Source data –
☆ ☆ ☆

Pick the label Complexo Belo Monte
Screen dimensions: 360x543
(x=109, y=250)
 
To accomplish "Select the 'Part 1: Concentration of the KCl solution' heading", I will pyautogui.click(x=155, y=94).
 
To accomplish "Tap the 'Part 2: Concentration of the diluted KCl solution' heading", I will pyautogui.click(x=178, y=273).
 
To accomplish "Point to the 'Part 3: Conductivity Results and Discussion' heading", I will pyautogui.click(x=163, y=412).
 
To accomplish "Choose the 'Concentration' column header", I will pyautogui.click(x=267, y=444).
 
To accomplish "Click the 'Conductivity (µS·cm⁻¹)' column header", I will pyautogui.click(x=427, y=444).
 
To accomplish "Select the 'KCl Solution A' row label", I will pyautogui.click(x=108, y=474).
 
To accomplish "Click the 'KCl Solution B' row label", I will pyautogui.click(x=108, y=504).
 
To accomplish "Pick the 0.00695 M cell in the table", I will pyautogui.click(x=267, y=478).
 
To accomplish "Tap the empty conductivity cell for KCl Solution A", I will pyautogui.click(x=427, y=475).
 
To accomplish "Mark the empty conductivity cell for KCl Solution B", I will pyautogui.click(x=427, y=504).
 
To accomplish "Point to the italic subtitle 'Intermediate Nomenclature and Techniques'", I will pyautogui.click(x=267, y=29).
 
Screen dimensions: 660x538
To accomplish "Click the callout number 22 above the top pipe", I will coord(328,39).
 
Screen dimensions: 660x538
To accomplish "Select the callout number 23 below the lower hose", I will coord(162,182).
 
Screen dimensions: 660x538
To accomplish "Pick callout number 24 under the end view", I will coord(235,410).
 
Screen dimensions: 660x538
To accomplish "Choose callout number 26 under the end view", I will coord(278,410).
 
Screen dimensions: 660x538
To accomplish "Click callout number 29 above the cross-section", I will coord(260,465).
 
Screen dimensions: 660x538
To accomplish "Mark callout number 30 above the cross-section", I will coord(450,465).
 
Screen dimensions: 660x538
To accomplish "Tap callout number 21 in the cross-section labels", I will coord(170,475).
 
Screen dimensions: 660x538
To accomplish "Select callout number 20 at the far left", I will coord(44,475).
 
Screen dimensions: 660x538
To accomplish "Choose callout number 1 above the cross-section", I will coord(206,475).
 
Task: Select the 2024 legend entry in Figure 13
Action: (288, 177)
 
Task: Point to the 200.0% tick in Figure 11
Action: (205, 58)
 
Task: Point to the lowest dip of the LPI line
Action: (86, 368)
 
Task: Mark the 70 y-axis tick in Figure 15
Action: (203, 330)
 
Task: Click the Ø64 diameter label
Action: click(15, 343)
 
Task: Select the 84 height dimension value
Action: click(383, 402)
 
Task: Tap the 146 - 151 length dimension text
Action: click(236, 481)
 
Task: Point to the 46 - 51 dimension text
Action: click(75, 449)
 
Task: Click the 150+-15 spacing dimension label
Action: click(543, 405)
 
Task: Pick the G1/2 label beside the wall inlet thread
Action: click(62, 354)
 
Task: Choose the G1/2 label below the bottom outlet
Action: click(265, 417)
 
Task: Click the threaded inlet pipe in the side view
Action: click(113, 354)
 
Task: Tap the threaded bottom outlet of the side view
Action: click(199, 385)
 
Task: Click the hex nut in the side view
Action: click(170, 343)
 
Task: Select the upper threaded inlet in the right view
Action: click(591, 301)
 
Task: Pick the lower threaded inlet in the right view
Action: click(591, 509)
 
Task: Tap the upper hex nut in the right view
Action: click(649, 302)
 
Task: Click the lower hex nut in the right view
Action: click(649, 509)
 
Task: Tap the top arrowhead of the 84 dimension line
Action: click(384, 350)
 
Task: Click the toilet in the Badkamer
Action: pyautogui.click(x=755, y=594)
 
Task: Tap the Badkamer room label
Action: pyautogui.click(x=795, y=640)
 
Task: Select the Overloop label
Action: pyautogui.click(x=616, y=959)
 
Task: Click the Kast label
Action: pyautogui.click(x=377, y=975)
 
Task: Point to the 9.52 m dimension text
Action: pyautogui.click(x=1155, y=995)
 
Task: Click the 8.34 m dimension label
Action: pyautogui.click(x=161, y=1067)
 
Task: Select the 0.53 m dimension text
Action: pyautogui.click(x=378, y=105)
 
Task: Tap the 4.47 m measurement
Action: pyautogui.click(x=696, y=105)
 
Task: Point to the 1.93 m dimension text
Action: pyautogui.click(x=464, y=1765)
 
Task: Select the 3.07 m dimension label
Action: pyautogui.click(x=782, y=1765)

☆ ☆ ☆

REQUEST – Change every "Screen dimensions" in the records above to "Screen size" and reproduce the records with nothing else altered.

FULL OUTPUT –
Pick the label Complexo Belo Monte
Screen size: 360x543
(x=109, y=250)
 
To accomplish "Select the 'Part 1: Concentration of the KCl solution' heading", I will pyautogui.click(x=155, y=94).
 
To accomplish "Tap the 'Part 2: Concentration of the diluted KCl solution' heading", I will pyautogui.click(x=178, y=273).
 
To accomplish "Point to the 'Part 3: Conductivity Results and Discussion' heading", I will pyautogui.click(x=163, y=412).
 
To accomplish "Choose the 'Concentration' column header", I will pyautogui.click(x=267, y=444).
 
To accomplish "Click the 'Conductivity (µS·cm⁻¹)' column header", I will pyautogui.click(x=427, y=444).
 
To accomplish "Select the 'KCl Solution A' row label", I will pyautogui.click(x=108, y=474).
 
To accomplish "Click the 'KCl Solution B' row label", I will pyautogui.click(x=108, y=504).
 
To accomplish "Pick the 0.00695 M cell in the table", I will pyautogui.click(x=267, y=478).
 
To accomplish "Tap the empty conductivity cell for KCl Solution A", I will pyautogui.click(x=427, y=475).
 
To accomplish "Mark the empty conductivity cell for KCl Solution B", I will pyautogui.click(x=427, y=504).
 
To accomplish "Point to the italic subtitle 'Intermediate Nomenclature and Techniques'", I will pyautogui.click(x=267, y=29).
 
Screen size: 660x538
To accomplish "Click the callout number 22 above the top pipe", I will coord(328,39).
 
Screen size: 660x538
To accomplish "Select the callout number 23 below the lower hose", I will coord(162,182).
 
Screen size: 660x538
To accomplish "Pick callout number 24 under the end view", I will coord(235,410).
 
Screen size: 660x538
To accomplish "Choose callout number 26 under the end view", I will coord(278,410).
 
Screen size: 660x538
To accomplish "Click callout number 29 above the cross-section", I will coord(260,465).
 
Screen size: 660x538
To accomplish "Mark callout number 30 above the cross-section", I will coord(450,465).
 
Screen size: 660x538
To accomplish "Tap callout number 21 in the cross-section labels", I will coord(170,475).
 
Screen size: 660x538
To accomplish "Select callout number 20 at the far left", I will coord(44,475).
 
Screen size: 660x538
To accomplish "Choose callout number 1 above the cross-section", I will coord(206,475).
 
Task: Select the 2024 legend entry in Figure 13
Action: (288, 177)
 
Task: Point to the 200.0% tick in Figure 11
Action: (205, 58)
 
Task: Point to the lowest dip of the LPI line
Action: (86, 368)
 
Task: Mark the 70 y-axis tick in Figure 15
Action: (203, 330)
 
Task: Click the Ø64 diameter label
Action: click(15, 343)
 
Task: Select the 84 height dimension value
Action: click(383, 402)
 
Task: Tap the 146 - 151 length dimension text
Action: click(236, 481)
 
Task: Point to the 46 - 51 dimension text
Action: click(75, 449)
 
Task: Click the 150+-15 spacing dimension label
Action: click(543, 405)
 
Task: Pick the G1/2 label beside the wall inlet thread
Action: click(62, 354)
 
Task: Choose the G1/2 label below the bottom outlet
Action: click(265, 417)
 
Task: Click the threaded inlet pipe in the side view
Action: click(113, 354)
 
Task: Tap the threaded bottom outlet of the side view
Action: click(199, 385)
 
Task: Click the hex nut in the side view
Action: click(170, 343)
 
Task: Select the upper threaded inlet in the right view
Action: click(591, 301)
 
Task: Pick the lower threaded inlet in the right view
Action: click(591, 509)
 
Task: Tap the upper hex nut in the right view
Action: click(649, 302)
 
Task: Click the lower hex nut in the right view
Action: click(649, 509)
 
Task: Tap the top arrowhead of the 84 dimension line
Action: click(384, 350)
 
Task: Click the toilet in the Badkamer
Action: pyautogui.click(x=755, y=594)
 
Task: Tap the Badkamer room label
Action: pyautogui.click(x=795, y=640)
 
Task: Select the Overloop label
Action: pyautogui.click(x=616, y=959)
 
Task: Click the Kast label
Action: pyautogui.click(x=377, y=975)
 
Task: Point to the 9.52 m dimension text
Action: pyautogui.click(x=1155, y=995)
 
Task: Click the 8.34 m dimension label
Action: pyautogui.click(x=161, y=1067)
 
Task: Select the 0.53 m dimension text
Action: pyautogui.click(x=378, y=105)
 
Task: Tap the 4.47 m measurement
Action: pyautogui.click(x=696, y=105)
 
Task: Point to the 1.93 m dimension text
Action: pyautogui.click(x=464, y=1765)
 
Task: Select the 3.07 m dimension label
Action: pyautogui.click(x=782, y=1765)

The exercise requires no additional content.